Lucknow, Nov 28 (IANS) Reports over the proposed anti-conversion law, as suggested by the State Law Commission in Uttar Pradesh, have triggered panic among some communities and human rights activists.

“The Constitution guarantees right to freedom of religion, and the proposed law is against the basic principles of the same. The proposed law is an instrument to silence Dalits, the marginalized and religious minorities,” said Lenin Raghuvanshi, a human rights activist and director of People’s Vigilance Committee on Human Rights (PVCHR), a Varanasi-based NGO that helps marginalized sections of society.

Jesuit Father Lourduraj Ignasimuthu, a priest, said: “Minorities should be wary of this and be cautious about their activities concerning religion. The BJP is just playing to Hindutva ideology.”

He said the proposed anti-conversion bill in Uttar Pradesh focuses on minorities, especially Christians, Catholics, and Muslims. This bill is to appease hardliners in the Rashtriya Swayamsevak Sangh (RSS),” he said.

In Uttar Pradesh, Christians are about .18 per cent of the population whereas they are 2.3 per cent of the country’s population.

According to commission chief, Justice Aditya Nath Mittal, “Existing legal provisions are not enough to check religious conversion. A new law is needed on this serious matter.”

Under the proposed new state law, if a person wants to change religion, one needs prior permission of a government official. The proposed law also prohibits religious conversion by force, allurement or deceit.

Penalties for breaching the laws would range from jail terms of one to three years or fines from Rs 5,000 to Rs 50,000.

A child convert belonging to a socially and economically backward community — namely a low caste or tribal group — could face a stiffer punishment of being jailed for seven years.
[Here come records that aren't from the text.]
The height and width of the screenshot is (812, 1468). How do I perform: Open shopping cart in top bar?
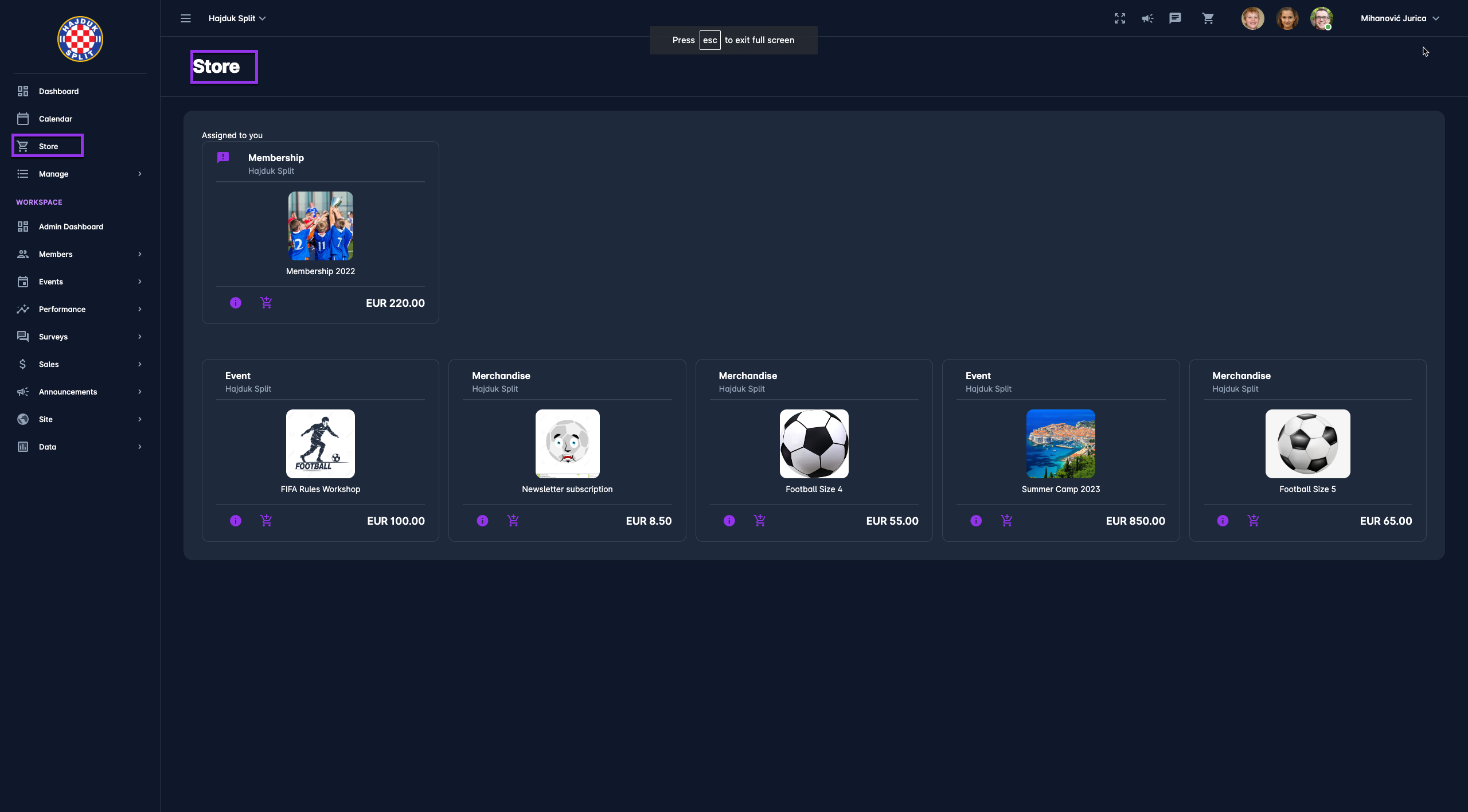(x=1208, y=18)
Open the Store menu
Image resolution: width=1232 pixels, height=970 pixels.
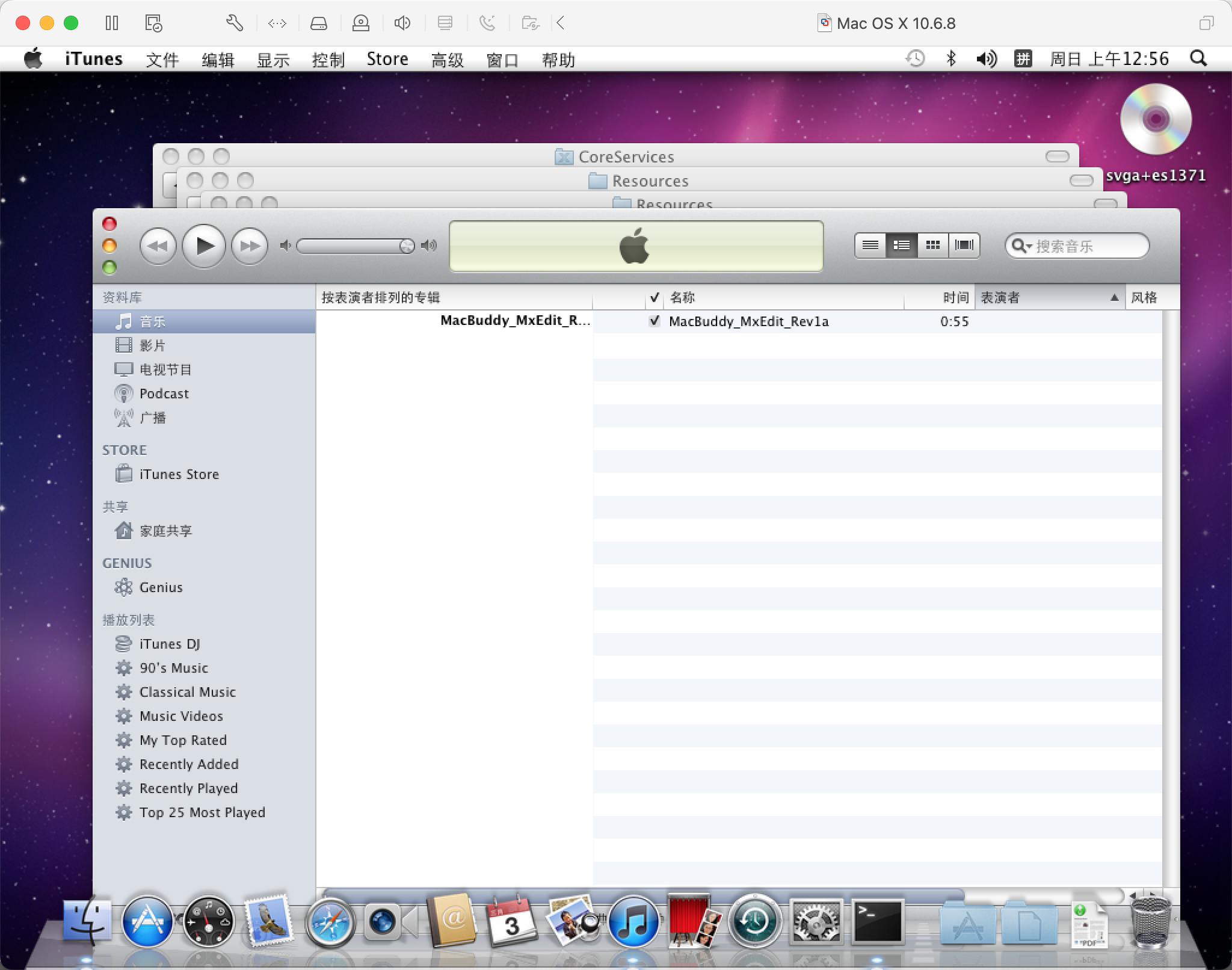(387, 59)
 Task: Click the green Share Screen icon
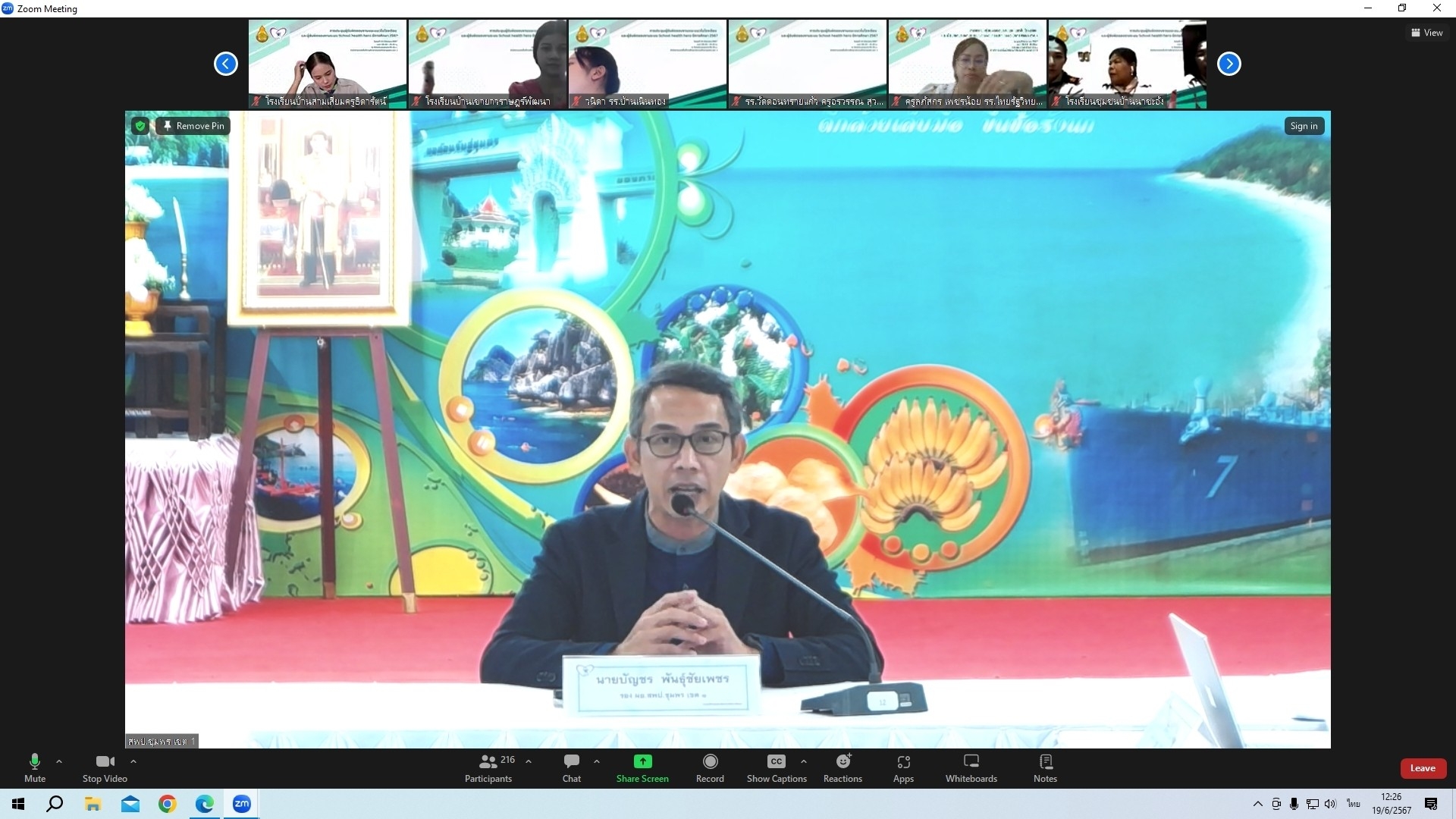pos(642,761)
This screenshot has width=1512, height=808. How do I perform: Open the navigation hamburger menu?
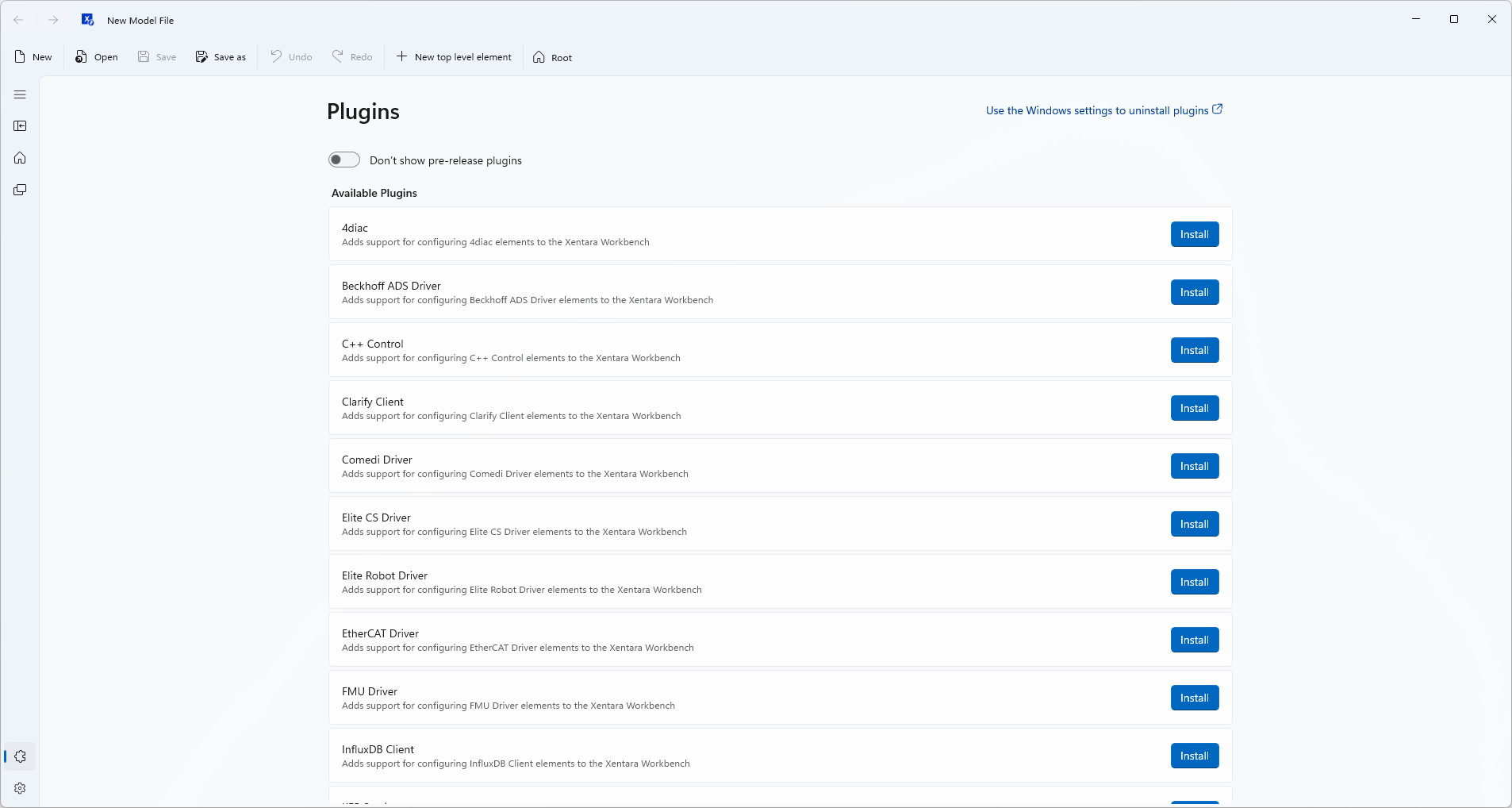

Human rights activist John Dayal was quoted as having said, “There is no doubt that though the pretence is to contain the Muslim population, the real target is to stop Christianity in its tracks. ‘Love jihad’ or Muslim boys marrying Hindu girls is not so much an issue as the voluntary conversion of Dalits and Other Backward Classes (OBCs) to Christianity.

According to Dayal, Uttar Pradesh has several areas where people call themselves ‘bhaktas’ or followers of Christ without officially having been baptized as Christians.

Dalits and OBCs are educationally and socially disadvantaged groups who remain at the bottom of society. They now have a sizeable population.